As the computers are becoming a part of people’s daily lives, human-computer interaction has started to gain more importance. Even though the traditional human computer interfaces like the keyboards and mouses are used frequently, they are making the information and command flow limited. Recently, gestures are not only gaining a more important role in the environment-human relations but also in human-machine interactions as well. The studies on the meaning of the gestures and what kind of information they carry are increasing their places in researches on human-machine interface communication. The aim in this study is to provide an easy and user independent human -machine interface system in air conditioners. In the proposed system, in order to recognize hand gestures, first image preprocessing techniques and noise filters have been applied to images taken from camera. These processes provide clarification of image. After preprocessing, Histogram of Oriented Gradients (HOG) algorithm is used along with the skin color detection made via image processing techniques applied in order to the recognition of hand gestures. After then, the hand gestures have made meaningful as the obtained images are given as inputs to artificial neuron network and an algorithm, which ensures fan and temperature settings with 92% success level in inverter air conditioners, is developed.

___

  • Preetham S, Sanath S, Sreevatsa GS, Sumanth M, Varun PM, Kumar DNK. “Smart console for vehicles”. Texas Instruments India Educators' Conference (TIIEC), Bangalore, India, 4-6 April 2013.

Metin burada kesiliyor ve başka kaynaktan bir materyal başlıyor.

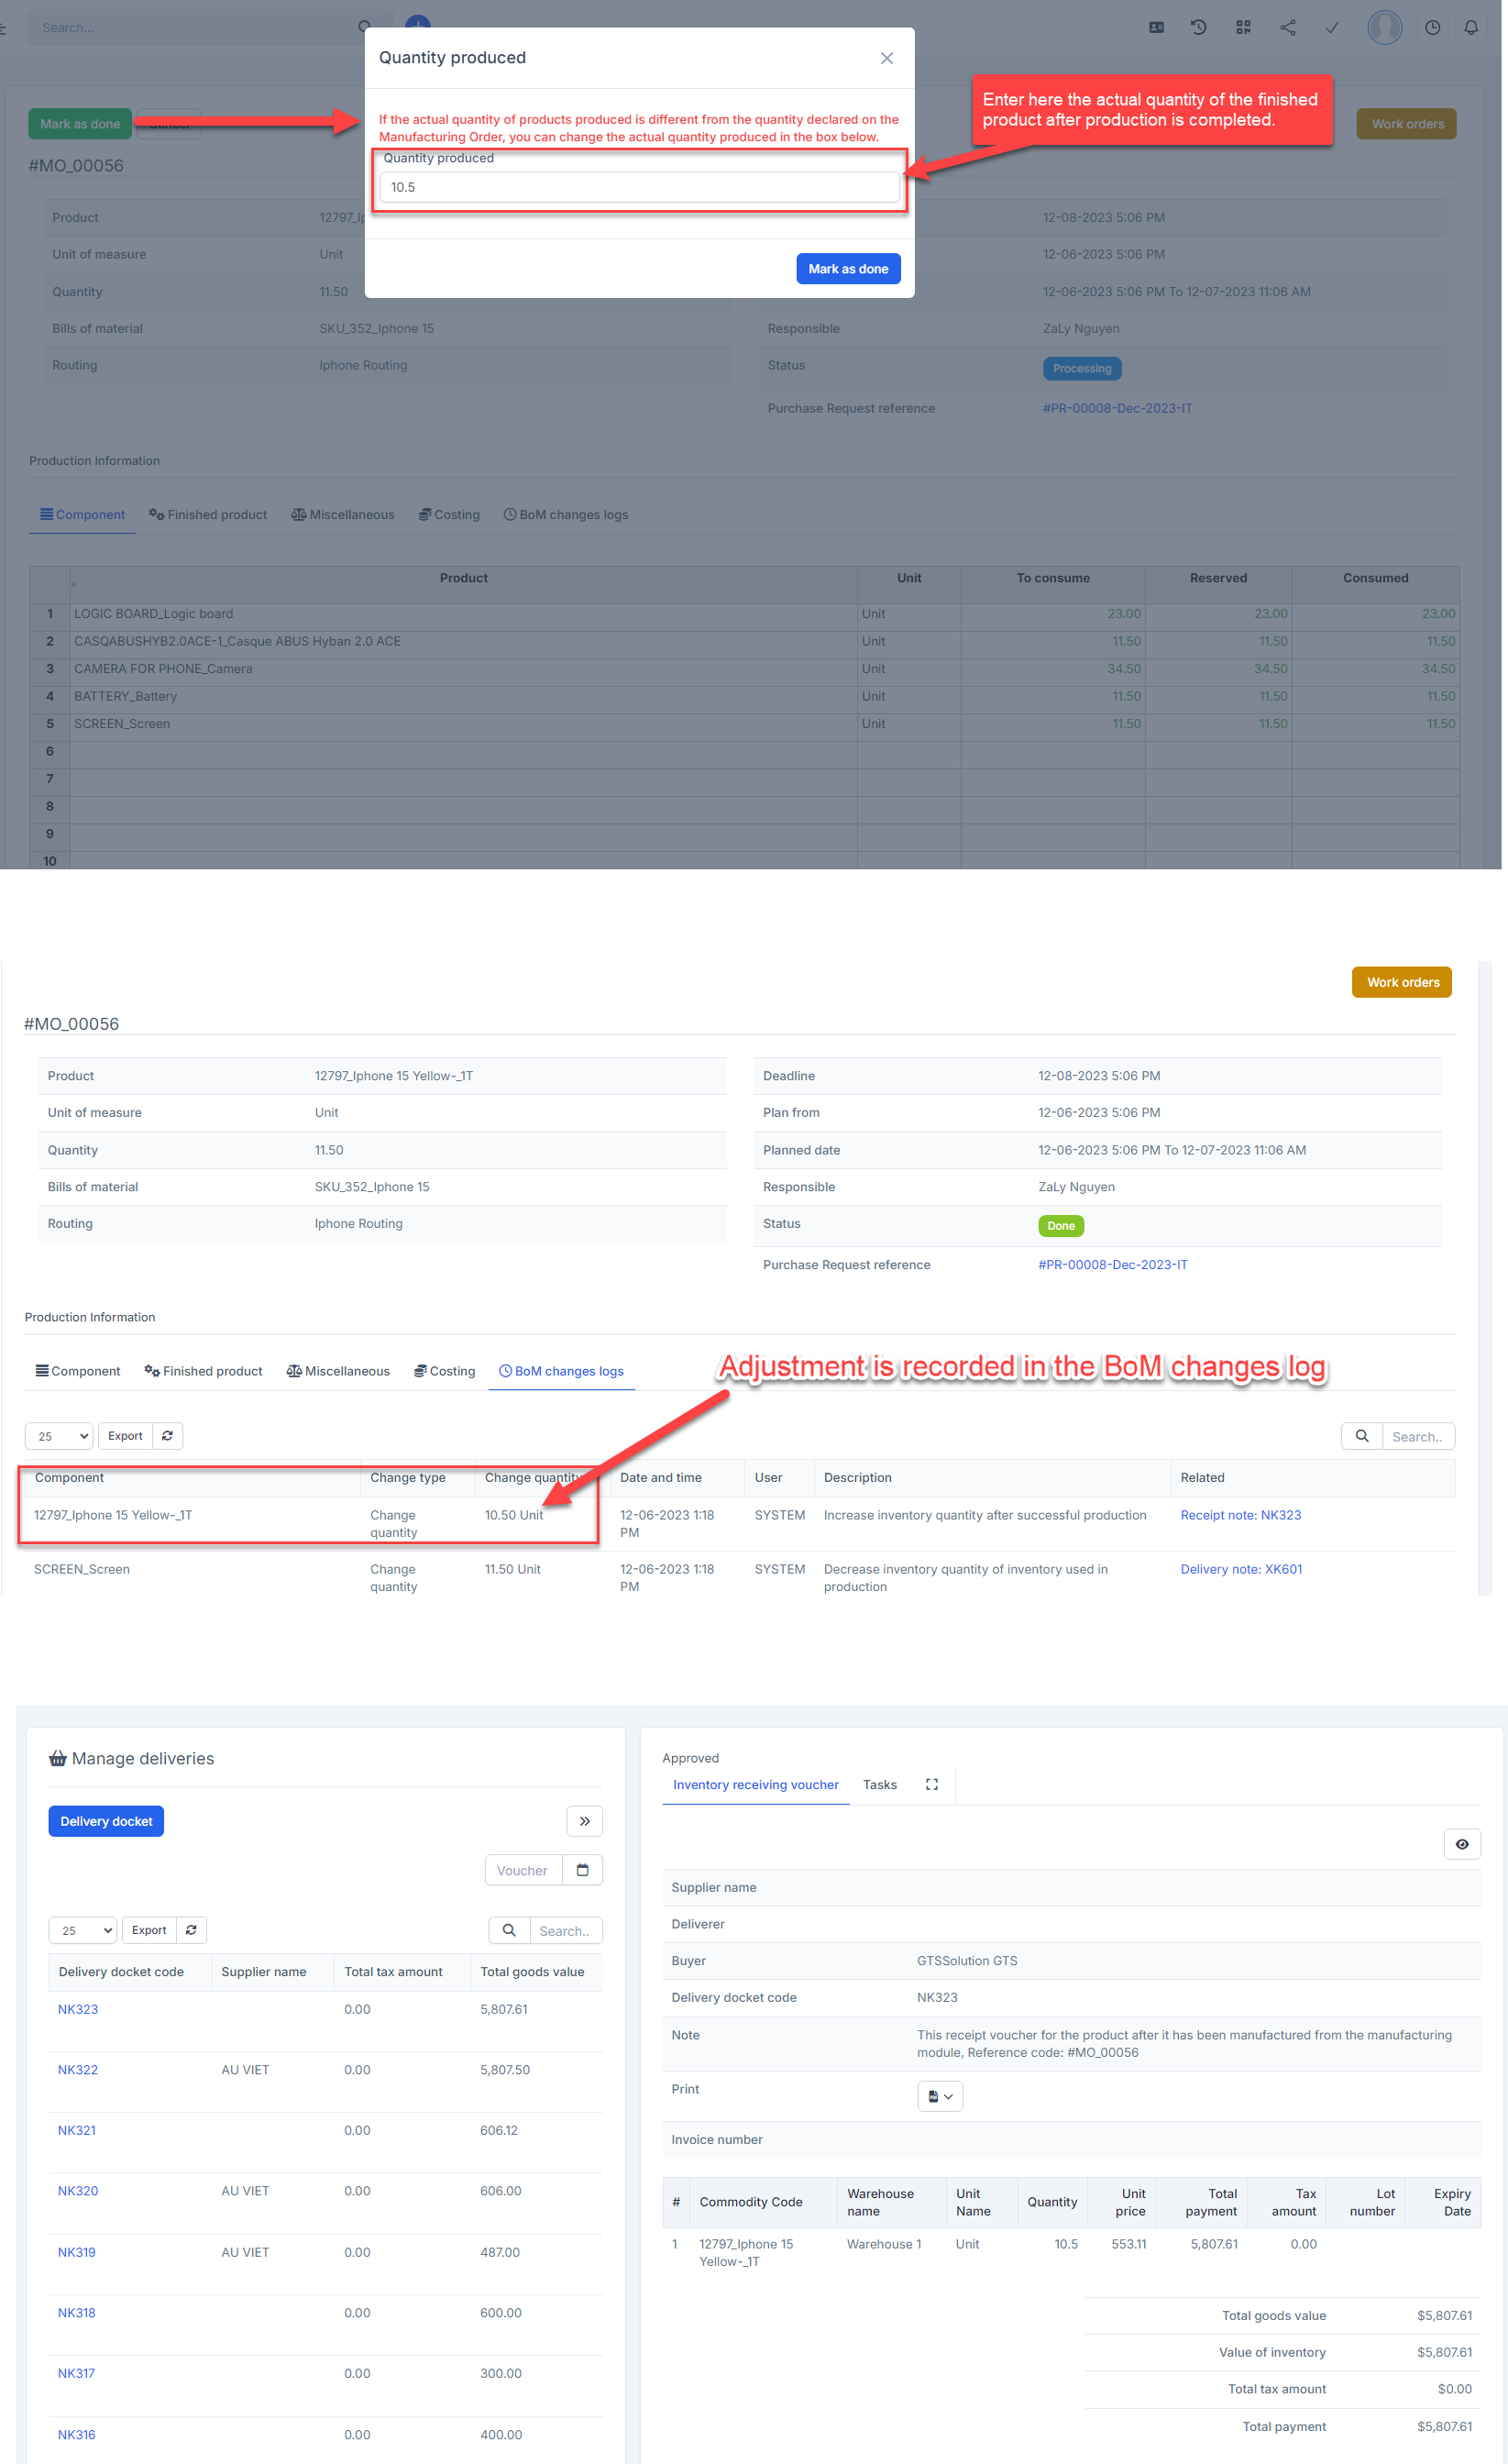This screenshot has width=1508, height=2464.
Task: Select the Inventory receiving voucher tab
Action: click(x=755, y=1784)

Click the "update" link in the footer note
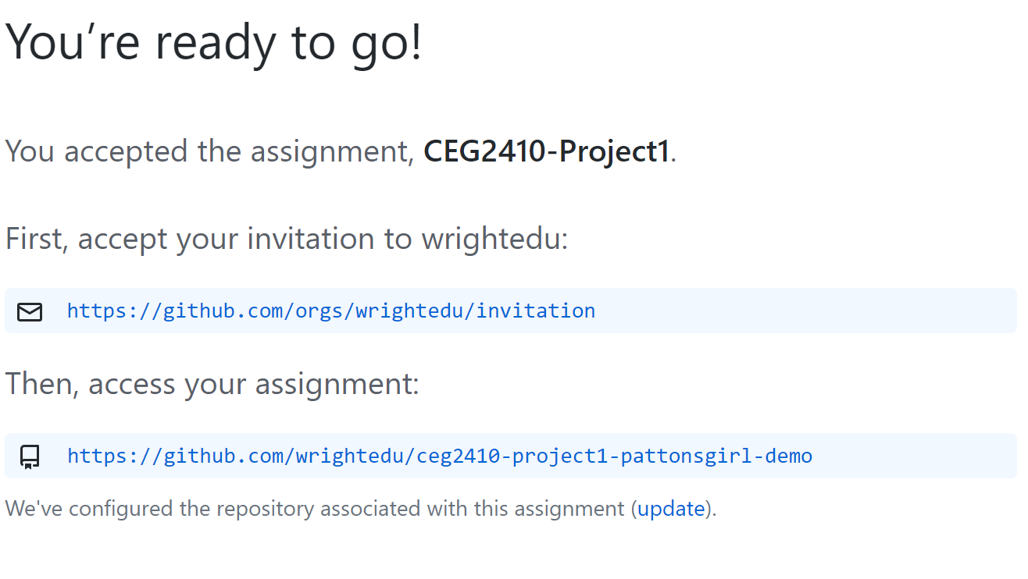coord(671,508)
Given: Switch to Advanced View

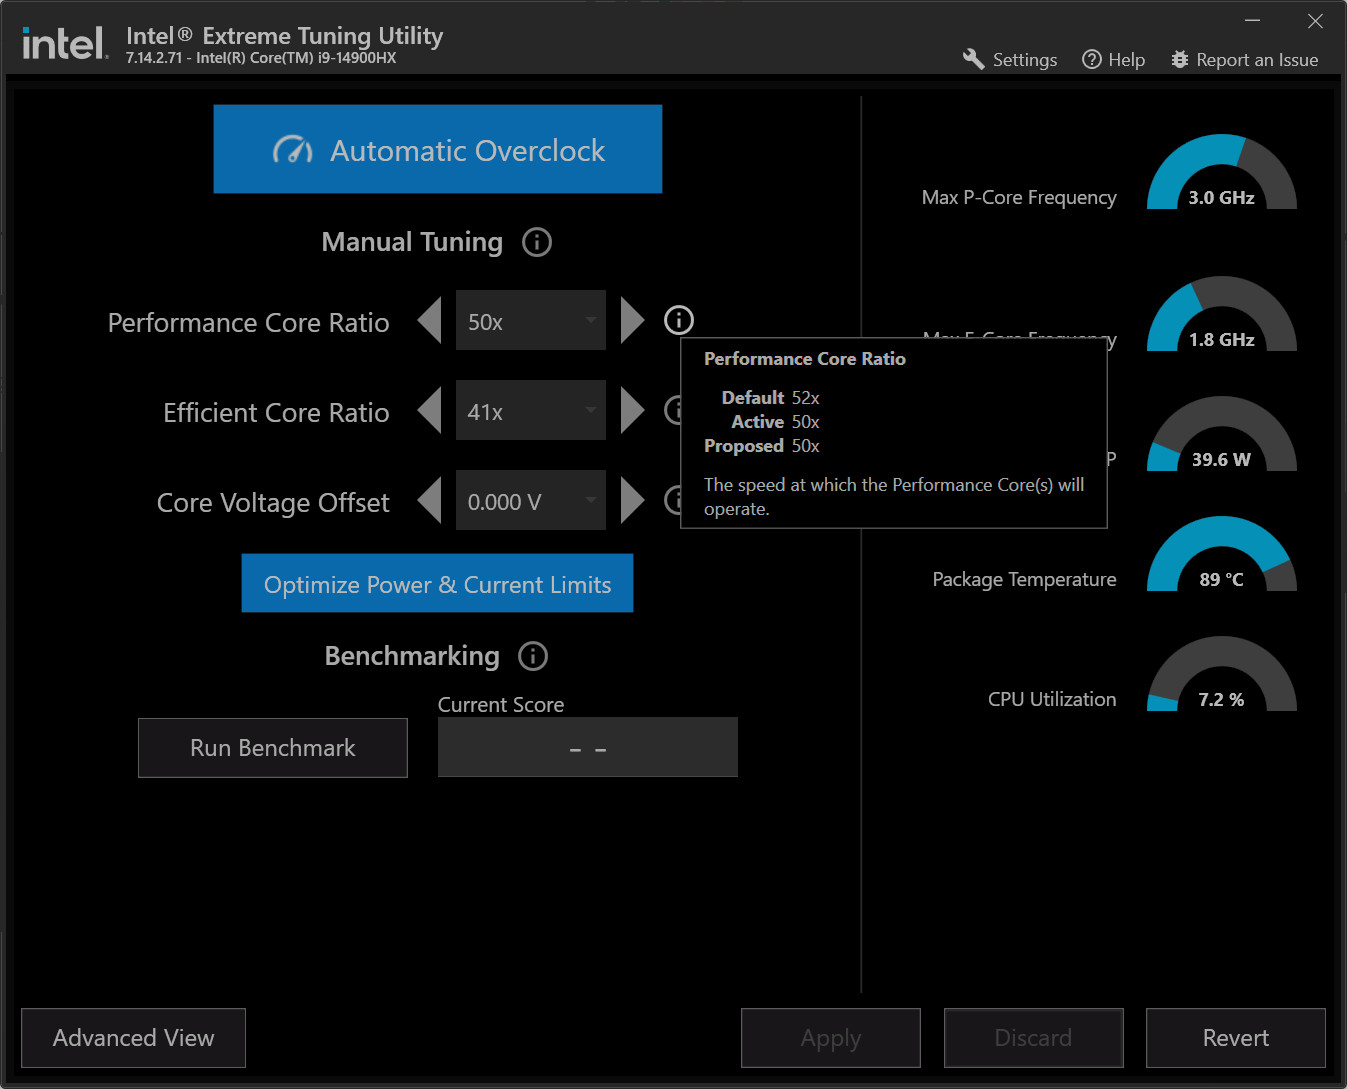Looking at the screenshot, I should (133, 1038).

  • Ju J, Han D, Kim J, Lee I, Cha J, Kim J. “A new control owner switching system for multiple TV viewers via face recognition”. IEEE International Conference on Consumer Electronics (ICCE), Las Vegas, NV, USA, 9-12 January 2015.
  • Thavalengal S, Bigioi P, Corcoran, P. “Evaluation of combined visible/NIR camera for iris authentication on smartphones”. IEEE Computer Vision and Pattern Recognition Workshops (CVPRW), Boston, MA, USA, 7-12 June 2015.
  • Chaudhar A, Raheja JL, Das K, Raheja S. “Intelligent approaches to interact with machines using hand gesture recognition in natural way: a survey”. International Journal of Computer Science & Engineering Survey (IJCSES), 2(1), 122-133, 2011.
  • Ohn-Bar E, Trivedi MM. “Hand gesture recognition in real time for automotive interfaces: A multimodal vision-based approach and evaluations”. IEEE Transactions on Intelligent Transportation Systems, 15(6), 2368-2377, 2014.
  • Renuka H, Goutam, B. “Hand gesture recognition system to control soft front panels”. International Journal of Engineering Research & Technology (IJERT), 3(12), 5-10, 2014.
  • Lee D, Park Y. “Vision-based remote control sytem by motion detection and open finger counting”. IEEE Transactions on Consumer Electronics, 55(4), 2308-2313, 2009.
  • Zhou R, Yuan J, Zhang Z. "Robust hand gesture recognition based on finger-earth mover's distance with a commodity depth camera". Proceedings of the 19th ACM international conference on Multimedia MM, Scottsdale, Arizona, USA, 28 November-1 December 2011.
  • Nasrollahi K, Moeslund TB, Rashidi M. “Haar-like rectangular features for biometric recognition”. International Conference on Biometrics, Madrid, Spain, 4-7 June 2013.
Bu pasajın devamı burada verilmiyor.